Open JohnBucherBlue opened 2 months ago
JohnBucherBlue
commented
1 month ago Any updates on this issue? I'm curious if this a known problem to other users OR if this has been recreated yet.
If you need any additional information or steps from me, feel free to reach out. Thanks!
Vad1mo
commented
1 month ago I can verify the issue, we have seen and reproduced it as well.
stonezdj
commented
1 month ago No multi arch env to verify this bug
JohnBucherBlue
commented
1 month ago @stonezdj Correct me if I am wrong, but I don't believe you need a multi-arch environment to test this functionality/issue, I believe a normal Harbor deployment/env should suffice.
If you have a normal deployment of Harbor then a user can pull images with different architectures through its proxy-cache. By adding the following piece to your docker pull command, ex: "--platform linux/arm64" you can force a specific architecture pull even if your machine doesn't support it. The user doesn't even necessarily need to be able to run/use these resulting images, but the pulling of these multi-arch images through the proxy-cache will cause Harbor creations of artifacts like the OCI Image Index and should demonstrate the issues we're running into when additional architectures are pulled.

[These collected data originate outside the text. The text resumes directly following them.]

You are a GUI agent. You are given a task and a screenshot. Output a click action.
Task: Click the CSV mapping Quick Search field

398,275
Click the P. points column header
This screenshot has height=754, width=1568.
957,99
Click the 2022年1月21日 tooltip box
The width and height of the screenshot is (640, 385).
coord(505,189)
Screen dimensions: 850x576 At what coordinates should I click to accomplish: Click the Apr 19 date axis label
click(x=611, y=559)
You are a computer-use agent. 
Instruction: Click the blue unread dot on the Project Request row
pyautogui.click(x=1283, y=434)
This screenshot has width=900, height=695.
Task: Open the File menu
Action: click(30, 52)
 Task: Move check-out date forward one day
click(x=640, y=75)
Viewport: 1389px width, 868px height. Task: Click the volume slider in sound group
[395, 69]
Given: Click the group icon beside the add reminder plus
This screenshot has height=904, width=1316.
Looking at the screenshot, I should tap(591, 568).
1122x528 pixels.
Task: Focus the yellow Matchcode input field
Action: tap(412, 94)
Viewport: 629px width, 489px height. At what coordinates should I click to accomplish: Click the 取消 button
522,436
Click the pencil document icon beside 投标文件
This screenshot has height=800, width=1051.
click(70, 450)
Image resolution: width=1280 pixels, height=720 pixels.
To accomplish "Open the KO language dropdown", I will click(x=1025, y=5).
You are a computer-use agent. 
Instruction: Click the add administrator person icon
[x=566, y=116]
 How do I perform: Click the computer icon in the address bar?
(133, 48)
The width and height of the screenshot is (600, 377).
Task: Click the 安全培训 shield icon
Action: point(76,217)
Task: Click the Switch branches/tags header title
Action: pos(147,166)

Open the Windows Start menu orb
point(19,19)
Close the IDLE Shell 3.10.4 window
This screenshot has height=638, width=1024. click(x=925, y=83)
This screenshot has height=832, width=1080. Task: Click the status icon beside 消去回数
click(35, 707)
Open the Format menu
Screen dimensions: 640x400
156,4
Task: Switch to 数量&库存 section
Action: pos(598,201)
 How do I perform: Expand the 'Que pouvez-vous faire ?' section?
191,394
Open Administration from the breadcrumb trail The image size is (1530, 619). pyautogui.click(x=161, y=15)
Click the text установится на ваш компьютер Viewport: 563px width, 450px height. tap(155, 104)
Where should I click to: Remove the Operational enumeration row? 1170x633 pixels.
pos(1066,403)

Let me know if you have any issues or need any additional information from our end. Thanks!
yaohwu
commented
2 days ago looking forward to this feature
If you are reporting a problem, please make sure the following information are provided:
Expected behavior and actual behavior: We are currently utilizing Harbor’s proxy-cache capability. Currently, we are running into issues where when pulling images with the same tag/version, but different architectures, it won’t “combine” the two images under the same tag/OCI Image Index.
Steps to reproduce the problem: Using a redis image as an example, I first pulled an image with the tag: 7.4.0 and specified the platform: “linux/arm64” using the following command:
“docker pull --platform linux/arm64 [server name]/ext.hub.docker.com/library/redis:7.4.0”
This created the following item in the Harbor UI. It first appeared as an untagged artifact immediately upon creation and after approximately 7 minutes an OCI Image Index was created and the original untagged artifact was put inside of that “folder”. This delayed creation and tagging is also an issue we are encountering, so insights into how to make this OCI Index creation and tagging more immediate would be greatly appreciated.
Clicking inside of that OCI Index folder I see our image and the architecture that we specified.
Which looks as expected => We now have a structure that mirrors Docker Hub’s where we have a tag/version at the top level, and all of the various OS/ARCH options below that.
But when I try to pull a different architecture for the same tag through the proxy-cache (in this case: amd64), it does not add this additional architecture under the previously created 7.4.0 tag/OCI Image Index like I would have expected. Running the following command:
“docker pull --platform linux/amd64 [server name]/ext.hub.docker.com/library/redis:7.4.0”
This pull created a new item on the top level of the repository.
Clicking into that new artifact’s SHA, you can see that it has all of the information that it should need to determine its OS/ARCH and version:
And yet it did not get added under our first item’s OCI Image Index. Instead it got created as a new artifact at the top level of the repository and didn’t receive a tag. Not receiving a tag is likely because our first item got the 7.4.0 tag, and since the tag is unique, our second item didn’t get a tag.
Versions: Please specify the versions of following systems.
Additional context: This secondary pull of an architecture that already has an OCI Index and tag also doesn’t seem to “fire” a webhook notification for a new image as we would expect as well. This may be a secondary effect of the issues highlighted above, where not having a tag or not going under the proper OCI Index might be the reason for this webhook not to fire when we would have expected it to.
Since Harbor is handling the creation of these items, it is hard to deduce or debug why these two images aren’t combining under the same OCI Index. Any insights into what is going wrong or how to best debug or find logs would be greatly appreciated!